Pewnie nie o tym marzyli politycy PO i Nowoczesnej protestując w Boże Narodzenie i Nowy Rok w sejmowej sali obrad. Niejeden poseł - "puczysta" oczyma wyobraźni już widział te słupki, jak to PiS-owi spadnie poparcie po sejmowej awanturze. A tu nic z tego. W najnowszym sondażu PiS trzyma się mocno.
REKLAMA
Politycy Prawa i Sprawiedliwości z radością podają dalej tę wiadomość.

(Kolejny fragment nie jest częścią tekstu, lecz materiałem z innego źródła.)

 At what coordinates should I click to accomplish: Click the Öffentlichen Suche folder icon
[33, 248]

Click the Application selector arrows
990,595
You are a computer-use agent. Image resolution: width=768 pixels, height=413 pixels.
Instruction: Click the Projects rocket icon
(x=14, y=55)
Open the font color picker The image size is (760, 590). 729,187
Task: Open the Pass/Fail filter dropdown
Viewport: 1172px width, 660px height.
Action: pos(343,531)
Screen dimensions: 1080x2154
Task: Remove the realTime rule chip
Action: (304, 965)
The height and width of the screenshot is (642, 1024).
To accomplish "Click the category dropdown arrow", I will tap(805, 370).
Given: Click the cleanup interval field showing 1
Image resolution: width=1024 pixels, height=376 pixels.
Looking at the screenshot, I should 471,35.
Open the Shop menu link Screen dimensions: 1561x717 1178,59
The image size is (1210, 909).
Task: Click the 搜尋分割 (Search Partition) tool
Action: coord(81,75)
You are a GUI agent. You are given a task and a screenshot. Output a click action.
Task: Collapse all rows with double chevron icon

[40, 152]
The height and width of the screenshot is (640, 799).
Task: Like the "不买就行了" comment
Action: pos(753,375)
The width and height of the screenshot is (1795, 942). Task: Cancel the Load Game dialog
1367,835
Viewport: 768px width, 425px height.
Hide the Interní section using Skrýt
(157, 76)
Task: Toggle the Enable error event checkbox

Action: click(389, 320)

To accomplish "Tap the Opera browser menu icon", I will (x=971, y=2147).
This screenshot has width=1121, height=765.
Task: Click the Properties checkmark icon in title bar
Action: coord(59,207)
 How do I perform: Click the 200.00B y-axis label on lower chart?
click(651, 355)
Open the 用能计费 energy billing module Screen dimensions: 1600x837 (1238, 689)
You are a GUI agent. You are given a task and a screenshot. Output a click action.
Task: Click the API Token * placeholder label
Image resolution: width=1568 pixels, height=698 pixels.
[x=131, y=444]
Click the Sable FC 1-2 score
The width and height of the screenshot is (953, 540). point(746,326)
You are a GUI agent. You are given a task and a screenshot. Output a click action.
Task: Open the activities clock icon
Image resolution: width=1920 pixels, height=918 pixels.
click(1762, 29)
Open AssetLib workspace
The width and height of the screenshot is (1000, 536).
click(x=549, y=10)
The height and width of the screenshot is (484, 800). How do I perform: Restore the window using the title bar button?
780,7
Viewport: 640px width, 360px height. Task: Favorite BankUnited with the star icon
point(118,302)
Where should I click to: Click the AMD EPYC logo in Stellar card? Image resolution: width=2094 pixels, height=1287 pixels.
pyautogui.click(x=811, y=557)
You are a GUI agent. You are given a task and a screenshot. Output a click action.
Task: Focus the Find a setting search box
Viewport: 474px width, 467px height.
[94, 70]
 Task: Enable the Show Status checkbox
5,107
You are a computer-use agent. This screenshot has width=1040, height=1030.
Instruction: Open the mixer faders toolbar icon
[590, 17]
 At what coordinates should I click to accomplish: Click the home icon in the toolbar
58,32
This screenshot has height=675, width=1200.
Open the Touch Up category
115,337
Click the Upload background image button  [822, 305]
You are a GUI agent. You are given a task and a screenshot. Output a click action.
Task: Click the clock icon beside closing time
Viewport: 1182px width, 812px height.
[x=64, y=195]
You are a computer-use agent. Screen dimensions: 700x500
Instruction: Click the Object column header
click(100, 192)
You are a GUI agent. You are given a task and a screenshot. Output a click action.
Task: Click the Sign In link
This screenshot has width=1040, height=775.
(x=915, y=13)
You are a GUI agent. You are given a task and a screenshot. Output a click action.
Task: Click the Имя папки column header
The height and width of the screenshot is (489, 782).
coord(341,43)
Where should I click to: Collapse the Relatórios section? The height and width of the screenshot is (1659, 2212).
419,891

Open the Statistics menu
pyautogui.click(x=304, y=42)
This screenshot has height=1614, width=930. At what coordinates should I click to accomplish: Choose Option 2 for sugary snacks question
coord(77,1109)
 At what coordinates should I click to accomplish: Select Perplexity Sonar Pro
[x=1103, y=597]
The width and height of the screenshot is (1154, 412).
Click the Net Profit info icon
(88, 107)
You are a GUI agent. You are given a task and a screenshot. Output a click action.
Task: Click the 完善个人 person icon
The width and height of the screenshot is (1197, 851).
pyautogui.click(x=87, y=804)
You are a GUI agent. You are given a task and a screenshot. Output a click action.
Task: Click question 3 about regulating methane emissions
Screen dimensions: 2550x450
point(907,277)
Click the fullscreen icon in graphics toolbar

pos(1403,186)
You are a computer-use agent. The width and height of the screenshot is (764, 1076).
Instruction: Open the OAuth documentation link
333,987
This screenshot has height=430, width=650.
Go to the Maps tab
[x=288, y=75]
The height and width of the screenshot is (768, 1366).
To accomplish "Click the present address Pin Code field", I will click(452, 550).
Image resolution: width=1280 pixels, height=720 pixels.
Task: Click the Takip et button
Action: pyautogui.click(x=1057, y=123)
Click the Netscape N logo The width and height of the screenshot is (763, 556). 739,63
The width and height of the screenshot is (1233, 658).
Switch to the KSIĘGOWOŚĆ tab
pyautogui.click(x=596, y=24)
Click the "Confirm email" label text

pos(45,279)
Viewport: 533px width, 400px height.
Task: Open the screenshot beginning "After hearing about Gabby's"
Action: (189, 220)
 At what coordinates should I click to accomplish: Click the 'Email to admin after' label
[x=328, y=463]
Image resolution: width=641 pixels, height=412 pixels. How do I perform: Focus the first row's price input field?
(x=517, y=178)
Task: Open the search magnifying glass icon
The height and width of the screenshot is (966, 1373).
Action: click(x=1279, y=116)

Bo dla nich to informacja wspaniała. Akcja opozycji, wątpliwości co do legalności uchwalonego budżetu, zamieszanie wokół reformy edukacji – nic rządzącym nie zaszkodziło. Platforma w najnowszym sondażu nie ma nawet w połowie takiego poparcia jak PiS, Nowoczesna nawet w 1/4. To partia Ryszarda Petru straciła najmocniej i raczej nie ma wątpliwości, że jest to przynajmniej w części efekt jego podróży do Portugalii. Zresztą już wcześniejszy sondaż z pytaniem, kto najbardziej zyskał na kryzysie parlamentarnym, nie pozostawiał wątpliwości, że opozycja ugrała tu niewiele.
Oczywiście od razu pojawiły się głosy, że skoro jest to sondaż CBOS, to nie jest miarodajny.
Co nie dziwi, bo ci, którzy rządzą teraz, też kiedyś zrzymali się na ten ośrodek badawczy.
Jednak dzisiejsza opozycja, jeśli kiedykolwiek chce zagrozić pozycji rządzących, musi poważniej zastanowić się nad swoimi działaniami.